Tuesday, November 3, 2009
Dove of freedom
Photo: Claudio Fuentes Madan
In elementary school they made fun of me because I wouldn’t say bad words, in sixth grade I was awarded the Beso de la Patria prize, and when we entered secondary school I fell like a kick in the chest. My discomfort wasn’t because I was a gusana, a so-called bad egg, from when I was little, it was because I thought the Beso de la Patria prize winner should be me, who had written and read so many communiqués, and also she was pretty with a Paladar restaurant and I was fat with a disgraced father.
But high school threw us together in a field of sweet potatoes, right next to each other, weeding infinite rows, playing with the gusanos and making our debut together as the Unreliable Brigade: we became friends. In three years we changed from girls to teenagers together and there wasn’t a moment between 12 and 14—through good times and bad—when she wasn’t at my side. In ninth grade, despite our good grades, we were already infamous: listening to Rock, reading “complicated” novels, and being as eccentric as possible cost us dearly, me at home and her at school.

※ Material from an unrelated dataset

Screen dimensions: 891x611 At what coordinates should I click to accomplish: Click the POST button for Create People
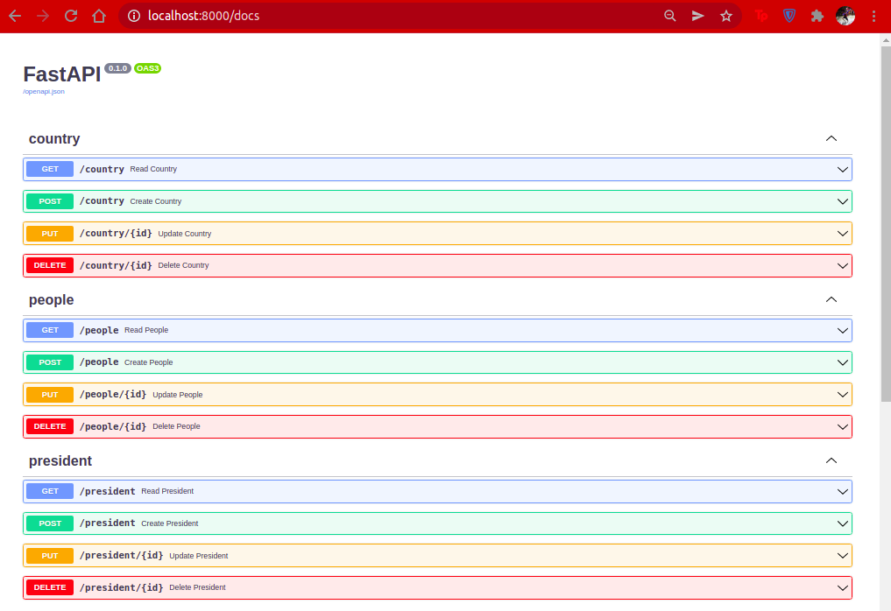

At 14 they formed a Disciplinary Board in the classroom, some students got up and denounced her: smoking, listening to rock and roll, running away, saying improper things, meeting with antisocial elements, etc. Even though she had a 100 average, she couldn’t be first in the ranking, they relegated her to third place. That same year her family won el bombo, the immigration lottery, and they all left for the United States. It has been almost ten years since we met and even though we do not aspire to win the Beso de la Patria, nor to understand the origin of the universe, among other ambitions, we’re still friends.
She came recently and wanted to be put in touch a group from high school, those who once wanted to take her academic rights by force of an extremist ideology. My friend doesn’t care, she called for old times sake, for lost adolescence and nostalgia. However one of the girls who pointed her finger her most strongly hadn’t forgotten. For the former denouncer everything meant something else: getting off her chest the guilt of the repressor, the informer, the unjust. She apologized to the one she once vilified and I know that since that day, she breathes more easily. I am happy for both of them.